Fact is I am no longer African enough to be home in Africa and not American enough to believe that this is all I am ever supposed to be. I struggle with enjoying the freedom of 2015 to cut on lights and water. The luxury of public education and toilets; however, it is the supposed freedom that bothers me most. We have new chains now. Some are even worse than the ones we could visibly see. We are shackled to higher interest loans, student loans, distinctive differences in educational and healthy food choices in our neighborhoods, religions that suit pockets instead of souls, and my personal favorite sorrow shaming. The sorrow of my people is great and we grow angry at having our tempers swept under a rug. To be angry and black is a threat. To be angry and any other color is the right to express healthy emotions. Our lynchings are that of a minority of police that use their influence and power to shoot and kill black boys, a legislation that encourages the lock up and extreme prison sentences of people of color and the continued sexist repression of powerful black female voices in academia.

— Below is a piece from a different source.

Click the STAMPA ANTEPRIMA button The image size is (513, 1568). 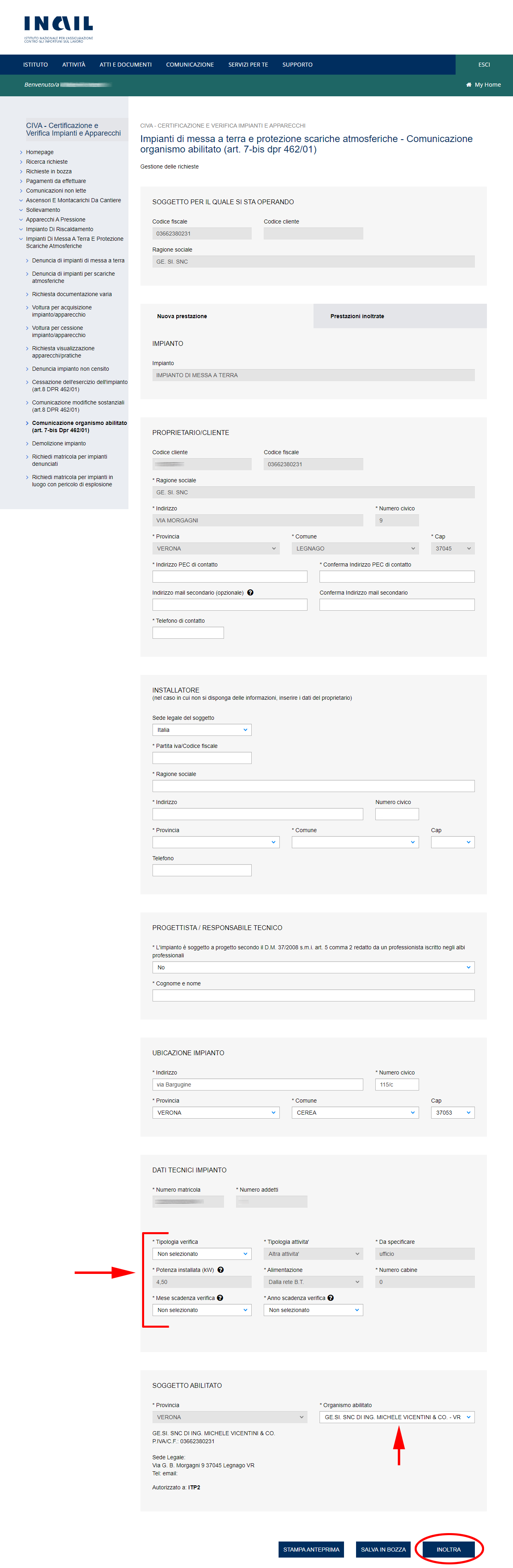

How much must we forgive? How many times must you slap us, then tell us to turn the other cheek and smile? How many churches must burn so that communities can have extra parking lots for shopping malls? How many black lives must be lost? Is it nine? Or is (9 x 9 x 9 x 99999) a better choice to be enough? On this holiday, I will reflect. I will teach my daughter that history has to be read carefully. I will show her a pictures of two elephants. One picture will be of an elephant in Africa that is powerful beyond measure and free lifting trees with trunks. The second picture will be a circus elephant held by a small chain that they have been trained to believe is powerful enough to hold them. I will reiterate that things are not as they seem all the time. Hopefully one day, we may choose a new day to celebrate everyone’s equality and freedom. I propose a new independence day renamed Freedom day. It will represent the day as a collective that we celebrate the beginning of accepting the dark side so that we may choose as a collective to move into a new day and year in an America where minorities are treated with the same spiritual, carnal, and physical laws of our society. The fireworks would be so beautiful on that day. Or so I would like to believe. I mean we have to believe that we are moving forward, right? If not what was all the fighting and wars to be free for?